The UK's Faster Payments service has had a successful start among the founding clearing banks since its launch last May but adoption of the system by other financial institutions has been disappointing, according to a survey from MPI Europe.
A phased roll out of the system, which is designed to provide customers with near real-time transfer of phone, Internet and standing order payment instructions, began in May after a six month delay.
The survey reveals that since launch the 13 main clearing banks - including Barclays, Citi, HSBC, Lloyds TSB, RBS and A&L - have achieved their targets in terms of a base implementation of the system, with large volumes of payments being processed and successfully flowing through the central infrastructure provided by Vocalink.

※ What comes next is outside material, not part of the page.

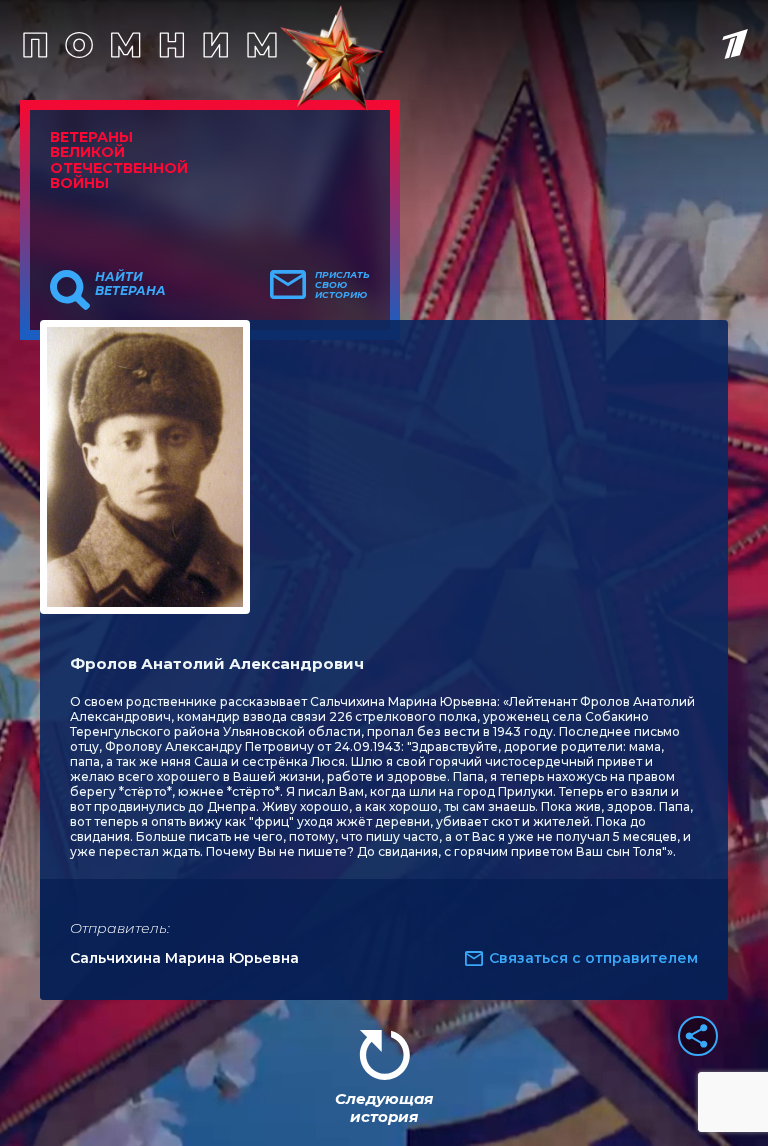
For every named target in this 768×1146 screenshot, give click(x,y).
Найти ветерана (130, 284)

Payments association Apacs has claimed the service is a huge success, processing over 63 million payments, to a value of over £26 billion, during the first six months of operation. By December around two-thirds of phone and Internet payments were being processed through the service, although still less than half of all standing orders.

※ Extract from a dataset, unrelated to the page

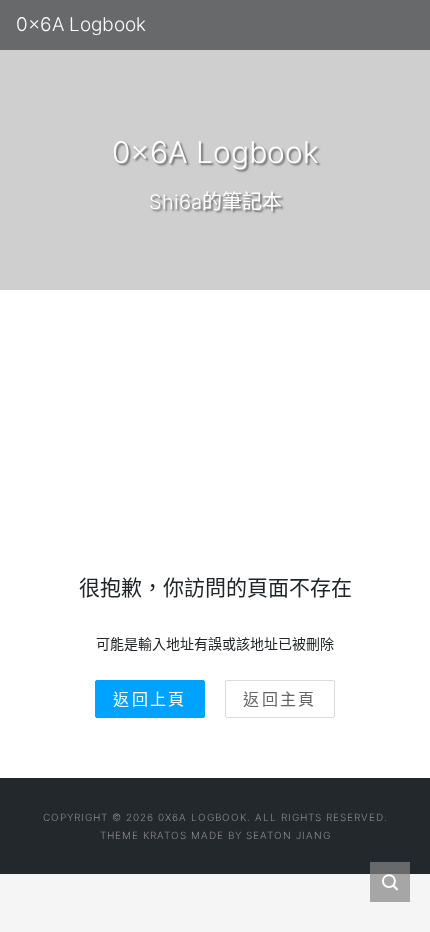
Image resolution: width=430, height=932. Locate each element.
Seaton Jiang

But the MPI survey suggests take-up among non-clearing banks is less impressive, with 35% of those questioned still unable to receive Faster Payments, hampering wider adoption.
In addition, MPI says the very speed of the Faster Payments process is posing serious security and fraud questions which need to be addressed.
"Some banks have had to put in place temporary measures to address these issues. Addressing them on a more universal and permanent basis is one of the main tasks in this area for 2009," says John Cant, managing director, MPI Europe."